I'm working on building neetoCI, which is a CI/CD solution. While building pre-compiled Ruby binaries we ran into some challenges. This blog post explores the problems we faced and how we solved them.
Pre-compiled Ruby binaries
Pre-compiled Ruby binaries are distribution-ready versions of Ruby that include optimized features for specific systems. These Ruby binaries save time by eliminating the need to compile Ruby source code manually. Pre-compiled Ruby binaries help users quickly deploy applications that use different versions of Ruby on multiple machines.
RVM (Ruby Version Manager) is widely used for managing Ruby installations on Unix-like systems. RVM provides customized pre-compiled Ruby binaries tailored for various CPU architectures. These binaries offer additional features like readline support and SSL/TLS support. You can find them at RVM binaries.
The Need for pre-compiled Ruby Binaries
neetoCI must execute user code in a containerized environment. A Ruby environment is essential for running Ruby on Rails applications. However, relying on the system's Ruby version is impractical since it may differ from the user's required version. Although rbenv or rvm can be used to install the necessary Ruby version, this approach could be slow. To save time, we chose to leverage pre-compiled Ruby binaries.
As a CI/CD system, neetoCI must ensure that all versions of Ruby that an application requires are always available. Hence we decided to build our binaries instead of relying on binaries provided by RVM. Also, this would allow us to do more system-specific optimizations to the Ruby binary at build time.
Building pre-compiled Ruby binaries
We built a Ruby binary following the official documentation . We were able to execute it on our local development machines. But the same binary ran into an error in our CI/CD environment.

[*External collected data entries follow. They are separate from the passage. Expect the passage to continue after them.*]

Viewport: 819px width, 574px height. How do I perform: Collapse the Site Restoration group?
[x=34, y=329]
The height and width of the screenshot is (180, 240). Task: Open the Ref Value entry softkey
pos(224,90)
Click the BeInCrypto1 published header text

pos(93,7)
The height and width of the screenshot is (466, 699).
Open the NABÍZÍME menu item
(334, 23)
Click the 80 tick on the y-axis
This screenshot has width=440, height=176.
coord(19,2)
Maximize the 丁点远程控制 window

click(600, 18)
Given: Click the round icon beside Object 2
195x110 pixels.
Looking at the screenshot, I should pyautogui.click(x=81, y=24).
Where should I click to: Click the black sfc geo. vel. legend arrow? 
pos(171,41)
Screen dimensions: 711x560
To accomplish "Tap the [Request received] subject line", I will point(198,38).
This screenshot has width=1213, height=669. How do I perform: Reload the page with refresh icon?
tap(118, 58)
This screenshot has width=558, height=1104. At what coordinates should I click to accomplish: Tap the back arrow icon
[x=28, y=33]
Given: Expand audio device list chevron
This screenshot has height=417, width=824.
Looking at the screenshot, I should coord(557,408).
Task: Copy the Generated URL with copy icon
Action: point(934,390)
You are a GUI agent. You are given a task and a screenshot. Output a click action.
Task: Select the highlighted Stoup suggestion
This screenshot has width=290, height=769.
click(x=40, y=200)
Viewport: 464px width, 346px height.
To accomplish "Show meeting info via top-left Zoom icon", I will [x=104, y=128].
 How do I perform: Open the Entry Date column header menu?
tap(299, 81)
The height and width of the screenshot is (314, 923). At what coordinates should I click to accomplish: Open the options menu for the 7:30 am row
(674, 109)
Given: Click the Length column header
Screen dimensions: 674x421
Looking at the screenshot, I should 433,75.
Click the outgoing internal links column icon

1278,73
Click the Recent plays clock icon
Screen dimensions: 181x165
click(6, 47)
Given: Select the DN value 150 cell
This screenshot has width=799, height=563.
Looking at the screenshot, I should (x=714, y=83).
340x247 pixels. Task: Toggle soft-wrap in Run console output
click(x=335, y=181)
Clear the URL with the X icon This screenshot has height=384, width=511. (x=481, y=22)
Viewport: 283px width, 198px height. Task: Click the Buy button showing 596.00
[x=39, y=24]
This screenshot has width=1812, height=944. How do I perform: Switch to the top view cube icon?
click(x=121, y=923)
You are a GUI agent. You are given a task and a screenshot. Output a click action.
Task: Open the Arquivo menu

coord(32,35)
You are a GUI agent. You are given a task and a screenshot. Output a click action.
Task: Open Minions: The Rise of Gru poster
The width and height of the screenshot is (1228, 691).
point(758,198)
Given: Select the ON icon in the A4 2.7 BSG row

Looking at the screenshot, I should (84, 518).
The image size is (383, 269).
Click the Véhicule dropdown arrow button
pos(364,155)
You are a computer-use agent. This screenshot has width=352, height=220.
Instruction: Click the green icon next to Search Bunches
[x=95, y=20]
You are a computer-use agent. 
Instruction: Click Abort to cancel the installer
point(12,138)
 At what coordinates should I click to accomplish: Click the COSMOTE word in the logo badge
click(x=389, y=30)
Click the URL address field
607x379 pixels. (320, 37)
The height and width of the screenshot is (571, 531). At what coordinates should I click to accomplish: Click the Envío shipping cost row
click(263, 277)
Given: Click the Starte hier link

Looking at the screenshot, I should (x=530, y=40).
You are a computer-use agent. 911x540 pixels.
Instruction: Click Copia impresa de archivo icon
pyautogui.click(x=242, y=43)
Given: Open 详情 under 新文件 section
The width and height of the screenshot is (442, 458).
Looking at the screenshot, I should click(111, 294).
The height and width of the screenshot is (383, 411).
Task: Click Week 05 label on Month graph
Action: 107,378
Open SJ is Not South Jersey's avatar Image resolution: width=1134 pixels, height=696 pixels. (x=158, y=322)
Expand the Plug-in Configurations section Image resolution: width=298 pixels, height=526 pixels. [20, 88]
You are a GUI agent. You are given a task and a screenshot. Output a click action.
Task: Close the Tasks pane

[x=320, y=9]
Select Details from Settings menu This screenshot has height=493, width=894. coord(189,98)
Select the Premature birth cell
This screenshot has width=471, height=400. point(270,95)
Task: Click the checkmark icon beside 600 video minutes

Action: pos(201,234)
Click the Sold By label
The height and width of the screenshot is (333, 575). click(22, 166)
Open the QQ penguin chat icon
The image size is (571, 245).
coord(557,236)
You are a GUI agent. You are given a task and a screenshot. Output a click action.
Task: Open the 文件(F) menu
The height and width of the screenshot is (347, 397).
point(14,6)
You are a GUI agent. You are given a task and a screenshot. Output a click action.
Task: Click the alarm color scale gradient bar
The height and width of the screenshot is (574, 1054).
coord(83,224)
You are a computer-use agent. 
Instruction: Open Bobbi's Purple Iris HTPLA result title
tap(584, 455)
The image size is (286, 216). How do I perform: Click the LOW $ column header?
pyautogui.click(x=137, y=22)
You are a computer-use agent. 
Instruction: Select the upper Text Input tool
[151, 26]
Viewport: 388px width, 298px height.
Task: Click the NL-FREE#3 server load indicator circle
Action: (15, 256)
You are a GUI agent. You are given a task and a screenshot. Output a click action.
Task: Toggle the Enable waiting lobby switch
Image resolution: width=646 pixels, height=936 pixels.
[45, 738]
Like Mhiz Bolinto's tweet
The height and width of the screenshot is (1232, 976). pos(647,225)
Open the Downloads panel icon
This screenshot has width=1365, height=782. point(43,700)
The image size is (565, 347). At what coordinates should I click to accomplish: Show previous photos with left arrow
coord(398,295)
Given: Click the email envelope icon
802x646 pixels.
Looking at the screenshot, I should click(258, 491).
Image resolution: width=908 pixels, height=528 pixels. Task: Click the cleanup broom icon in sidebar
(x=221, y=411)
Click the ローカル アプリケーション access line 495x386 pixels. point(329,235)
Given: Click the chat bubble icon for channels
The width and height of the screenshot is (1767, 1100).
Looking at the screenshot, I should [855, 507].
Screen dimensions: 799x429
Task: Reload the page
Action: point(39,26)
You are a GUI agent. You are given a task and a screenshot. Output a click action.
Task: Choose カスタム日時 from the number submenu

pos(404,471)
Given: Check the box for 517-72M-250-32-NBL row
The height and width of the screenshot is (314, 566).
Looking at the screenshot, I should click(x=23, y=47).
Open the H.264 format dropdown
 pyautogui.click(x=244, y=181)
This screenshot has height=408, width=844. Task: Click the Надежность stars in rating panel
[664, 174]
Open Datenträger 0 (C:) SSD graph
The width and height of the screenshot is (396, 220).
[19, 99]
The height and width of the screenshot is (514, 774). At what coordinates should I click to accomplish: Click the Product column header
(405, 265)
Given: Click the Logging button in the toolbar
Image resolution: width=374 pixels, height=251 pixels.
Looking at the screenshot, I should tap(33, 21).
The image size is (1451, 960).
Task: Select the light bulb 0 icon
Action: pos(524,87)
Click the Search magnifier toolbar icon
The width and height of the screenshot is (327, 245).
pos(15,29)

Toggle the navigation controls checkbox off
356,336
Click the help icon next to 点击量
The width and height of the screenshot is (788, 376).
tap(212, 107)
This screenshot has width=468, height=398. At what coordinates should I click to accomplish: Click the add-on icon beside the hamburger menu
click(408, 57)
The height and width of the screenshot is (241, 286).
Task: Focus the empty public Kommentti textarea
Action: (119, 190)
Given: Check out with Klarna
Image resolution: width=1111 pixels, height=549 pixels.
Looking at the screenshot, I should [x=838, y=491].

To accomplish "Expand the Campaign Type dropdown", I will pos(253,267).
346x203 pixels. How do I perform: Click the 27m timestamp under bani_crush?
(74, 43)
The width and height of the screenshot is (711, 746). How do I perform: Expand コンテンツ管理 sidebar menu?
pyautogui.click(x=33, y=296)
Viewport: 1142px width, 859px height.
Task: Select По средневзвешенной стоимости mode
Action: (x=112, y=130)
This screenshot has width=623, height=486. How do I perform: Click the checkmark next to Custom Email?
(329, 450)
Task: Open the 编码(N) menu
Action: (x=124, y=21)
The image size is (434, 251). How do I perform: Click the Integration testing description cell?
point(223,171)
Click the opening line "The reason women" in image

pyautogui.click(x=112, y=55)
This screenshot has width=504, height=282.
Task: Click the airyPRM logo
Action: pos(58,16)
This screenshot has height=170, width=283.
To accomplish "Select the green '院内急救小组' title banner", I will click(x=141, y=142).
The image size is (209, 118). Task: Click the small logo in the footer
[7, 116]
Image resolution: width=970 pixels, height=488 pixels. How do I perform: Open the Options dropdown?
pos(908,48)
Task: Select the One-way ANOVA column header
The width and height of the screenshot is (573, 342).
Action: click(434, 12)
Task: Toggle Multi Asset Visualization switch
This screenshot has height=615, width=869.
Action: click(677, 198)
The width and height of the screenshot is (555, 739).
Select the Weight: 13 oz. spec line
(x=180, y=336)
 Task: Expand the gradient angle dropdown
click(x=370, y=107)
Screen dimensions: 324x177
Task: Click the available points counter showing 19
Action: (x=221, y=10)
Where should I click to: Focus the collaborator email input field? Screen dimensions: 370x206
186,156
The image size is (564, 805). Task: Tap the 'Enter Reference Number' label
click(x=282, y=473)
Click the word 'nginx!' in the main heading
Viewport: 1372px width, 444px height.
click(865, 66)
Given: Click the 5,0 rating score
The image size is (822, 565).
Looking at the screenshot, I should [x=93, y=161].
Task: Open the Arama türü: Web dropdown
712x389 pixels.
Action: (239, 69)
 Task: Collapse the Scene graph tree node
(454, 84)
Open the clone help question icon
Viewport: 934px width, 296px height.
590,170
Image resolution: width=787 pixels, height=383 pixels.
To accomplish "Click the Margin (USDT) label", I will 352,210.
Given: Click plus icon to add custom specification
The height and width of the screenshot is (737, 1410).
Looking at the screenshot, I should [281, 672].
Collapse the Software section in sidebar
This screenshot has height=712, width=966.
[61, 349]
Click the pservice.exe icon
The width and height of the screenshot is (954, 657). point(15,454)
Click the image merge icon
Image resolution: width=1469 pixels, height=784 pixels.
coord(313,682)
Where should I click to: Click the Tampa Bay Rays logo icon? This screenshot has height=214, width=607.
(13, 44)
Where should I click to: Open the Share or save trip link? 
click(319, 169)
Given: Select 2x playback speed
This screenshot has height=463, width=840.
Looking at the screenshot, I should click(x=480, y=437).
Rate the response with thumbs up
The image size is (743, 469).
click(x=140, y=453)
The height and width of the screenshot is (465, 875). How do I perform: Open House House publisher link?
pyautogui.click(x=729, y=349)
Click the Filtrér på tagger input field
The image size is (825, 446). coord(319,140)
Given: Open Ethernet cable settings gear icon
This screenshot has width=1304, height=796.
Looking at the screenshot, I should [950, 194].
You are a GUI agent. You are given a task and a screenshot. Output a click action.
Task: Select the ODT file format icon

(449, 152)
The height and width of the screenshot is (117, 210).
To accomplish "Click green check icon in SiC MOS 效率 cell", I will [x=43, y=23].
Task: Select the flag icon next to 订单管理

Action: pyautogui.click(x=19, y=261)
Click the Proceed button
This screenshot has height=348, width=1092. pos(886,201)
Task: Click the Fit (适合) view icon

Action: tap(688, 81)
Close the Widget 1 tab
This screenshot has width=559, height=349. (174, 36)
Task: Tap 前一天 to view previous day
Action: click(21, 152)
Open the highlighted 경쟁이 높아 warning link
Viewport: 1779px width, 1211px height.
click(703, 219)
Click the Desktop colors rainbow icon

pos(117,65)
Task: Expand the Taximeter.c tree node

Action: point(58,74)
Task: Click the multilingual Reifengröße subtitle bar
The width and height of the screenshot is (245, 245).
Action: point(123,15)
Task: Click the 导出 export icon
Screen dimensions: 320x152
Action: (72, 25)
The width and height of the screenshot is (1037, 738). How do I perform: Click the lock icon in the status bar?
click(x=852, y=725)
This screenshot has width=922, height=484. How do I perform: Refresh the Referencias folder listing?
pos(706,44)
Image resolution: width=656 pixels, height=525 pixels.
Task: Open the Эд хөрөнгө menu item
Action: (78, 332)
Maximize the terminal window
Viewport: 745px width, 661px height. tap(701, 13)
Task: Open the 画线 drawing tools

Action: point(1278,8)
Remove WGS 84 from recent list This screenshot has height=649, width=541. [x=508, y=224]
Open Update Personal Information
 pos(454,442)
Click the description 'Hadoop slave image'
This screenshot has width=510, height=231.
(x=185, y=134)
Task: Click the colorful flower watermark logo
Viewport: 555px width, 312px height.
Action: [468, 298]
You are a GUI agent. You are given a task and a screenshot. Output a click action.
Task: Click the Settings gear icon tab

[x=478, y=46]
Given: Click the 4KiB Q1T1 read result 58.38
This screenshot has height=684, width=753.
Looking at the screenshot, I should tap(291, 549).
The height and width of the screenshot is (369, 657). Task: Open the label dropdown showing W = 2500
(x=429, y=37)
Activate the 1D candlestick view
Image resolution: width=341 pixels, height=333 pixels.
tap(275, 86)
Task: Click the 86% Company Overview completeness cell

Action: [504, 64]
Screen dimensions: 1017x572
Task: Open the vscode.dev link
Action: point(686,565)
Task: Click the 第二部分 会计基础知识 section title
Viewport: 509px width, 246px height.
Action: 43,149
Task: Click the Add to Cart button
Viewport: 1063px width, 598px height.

1$ bundle config path vendor/bundle 2./ruby: bad interpreter: No such file or directory
To debug the issue, we initially focused on $PATH. However, even after resolving the $PATH issues, the problem persisted. We conducted a thorough investigation to identify the root cause. Unfortunately, not much was written on the Internet about this error. There was no mention of it in the official Ruby documentation.
As the next step, we decided to download the binary for version 3.2.2 from RVM. While examining the configuration file, we noticed that the following arguments were used with the configure command during the Ruby binary build process:
1configure_args="'--prefix=/usr/share/rvm/rubies/ruby-3.2.2' '--enable-load-relative' '--sysconfdir=/etc' '--disable-install-doc' '--enable-shared'"
Here are the explanations of the configuration arguments:
--prefix=/usr/share/rvm/rubies/ruby-3.2.2: This specifies the directory where the Ruby binaries, libraries and other files will be kept after the installation is done.
--enable-load-relative: This specifies that Ruby can load relative paths for dynamically linked libraries. It allows the usage of relative paths instead of absolute paths when loading shared libraries. This feature can be beneficial in specific deployment scenarios.
--sysconfdir=/etc: This argument sets the directory where Ruby's system configuration files will be installed. In this case, it specifies the /etc directory as the location for these files.
--disable-install-doc: When this option is enabled, the installation of documentation files during the build process is disabled. This can help speed up the build process and save disk space, especially if you do not require the documentation files.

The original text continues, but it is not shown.